WASHINGTON — NASA has ended the mission of a cubesat intended to enter orbit across the moon but which was unable to achieve this due to problems with its propulsion system.
NASA’s Jet Propulsion Laboratory announced May 12 the top of the Lunar Flashlight mission, five months after its launch. The spacecraft was unable to enter its planned polar orbit across the moon because its propulsion system couldn’t produce the required thrust.
Engineers spent several months attempting to troubleshoot the issue, identified shortly after its December 2022 launch. They suspected that debris of some kind was blocking propellant lines, reducing the quantity of propellant reaching the thrusters.
NASA said May 5 that they were making one final effort to clear the obstructions by increasing fuel pump pressures “far beyond” operational limits while opening and shutting valves. That technique, tried on one among the spacecraft’s 4 thrusters, had shown some success, “inconsistently producing some increased levels of thrust.”
Nevertheless, those efforts weren’t enough to maintain the spacecraft within the vicinity of the moon, leading JPL to bring the mission to an end. Mission planners had, by that time, ruled out placing the spacecraft right into a near-rectilinear halo orbit across the moon, but hoped to have the ability to position it right into a distant Earth orbit that allowed for monthly flybys of the moon.

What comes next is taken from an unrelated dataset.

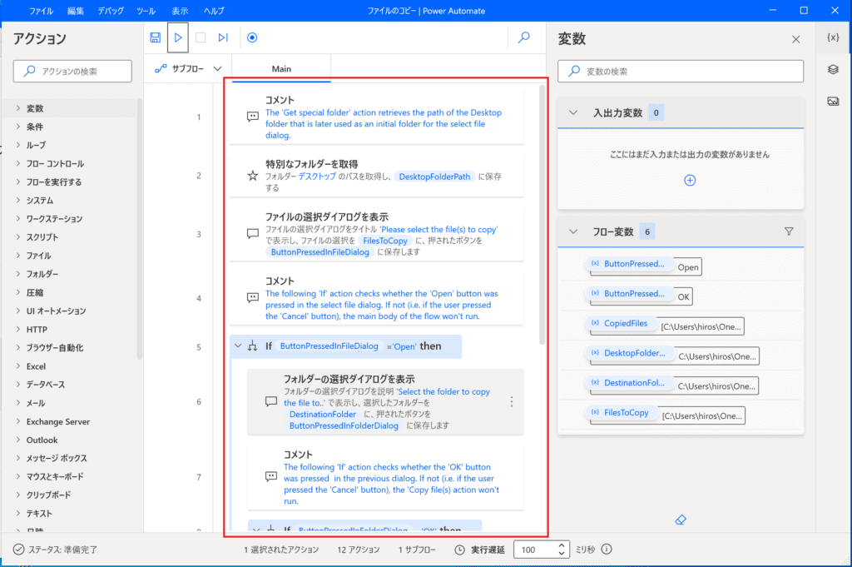Add a new input/output variable plus icon
852x567 pixels.
(x=689, y=181)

How the debris got into the propulsion system just isn’t clear. In a recent interview, Daniel Cavender, who was the project manager for the cubesat’s propulsion system at NASA and is now director of Rubicon Space Systems, a division of Plasma Processes LLC that’s commercializing that propulsion system, noted the constraints imposed by the 6U cubesat design limited engineers’ ability to place filters into the system.
“Due to the scale constraints, we couldn’t put filters in all places. So, we relied heavily on precision cleansing, inspections and contamination controls. But there was a process slip in some unspecified time in the future,” he said. The info from the cubesat, he noted, was consistent with ground tests of thrusters with debris of their propellant lines.

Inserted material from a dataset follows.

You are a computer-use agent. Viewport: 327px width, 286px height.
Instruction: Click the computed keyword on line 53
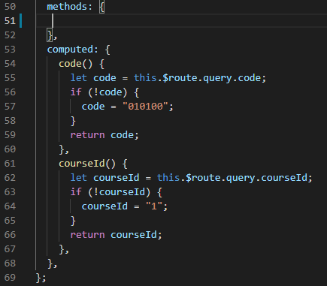[x=70, y=50]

Lunar Flashlight was the primary spacecraft to transcend Earth orbit to make use of a non-toxic “green” propellant called Advanced Spacecraft Energetic Non-Toxic, or ASCENT, developed on the Air Force Research Laboratory. Cavender noted that the thrusters worked well until the debris problem starved them of propellant, calling it a “significant validation in space.”

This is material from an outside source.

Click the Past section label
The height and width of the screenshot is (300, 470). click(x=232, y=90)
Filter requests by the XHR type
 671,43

NASA emphasized other technologies that Lunar Flashlight successfully tested. They included a brand new flight computer called Sphinx that may operate at low power levels and survive the radiation environment of deep space, and an upgraded radio called Iris.
“Technology demonstrations are, by their nature, higher risk and high reward, and so they’re essential for NASA to check and learn,” Christopher Baker, program executive for small spacecraft technology in NASA’s Space Technology Mission Directorate, said in an announcement announcing the top of the mission. “Lunar Flashlight was highly successful from the standpoint of being a testbed for brand spanking new systems that had never flown in space before.”
Lunar Flashlight also had a science mission, using a laser reflectometer instrument to search for water ice in permanently shadowed craters on the south pole of the moon. While the spacecraft won’t have the ability to gather any science, it did test the instrument and confirmed it was working as expected.
“It’s disappointing for the science team, and for the entire Lunar Flashlight team, that we won’t have the ability to make use of our laser reflectometer to make measurements on the moon,” Barbara Cohen, principal investigator for the mission on the Goddard Space Flight Center, said within the statement. She added, though, that the mission “collected numerous in-flight performance data” on the instrument that may very well be used on designs for similar instruments on future missions.
Lunar Flashlight was originally manifested on Artemis 1, the primary launch of the Space Launch System rocket, together with 12 other cubesats. Nevertheless, a switch within the design of the propulsion system caused the spacecraft to mission a deadline of the autumn of 2021 to be integrated on the SLS. NASA as an alternative flew it as a secondary payload on the Falcon 9 launch of the HAKUTO-R M1 lander from Japanese company ispace, which lifted off lower than a month after Artemis 1.
Several of the ten cubesats launched on Artemis 1 also suffered technical problems that prevented them from carrying out their missions. At a May 1 workshop, Craig Hardgrove, principal investigator for the LunaH-Map cubesat, said his team was still attempting to resolve an issue with its electric propulsion system. He said then that if they might not free a stuck valve in that system by the top of May, they might likely wind down operations.
JPL said that Lunar Flashlight will make a flyby of Earth May 17 at an altitude of 65,000 kilometers after which head into deep space. Since other systems on the spacecraft proceed to operate despite the propulsion problem, “NASA is weighing options for the long run of the spacecraft.”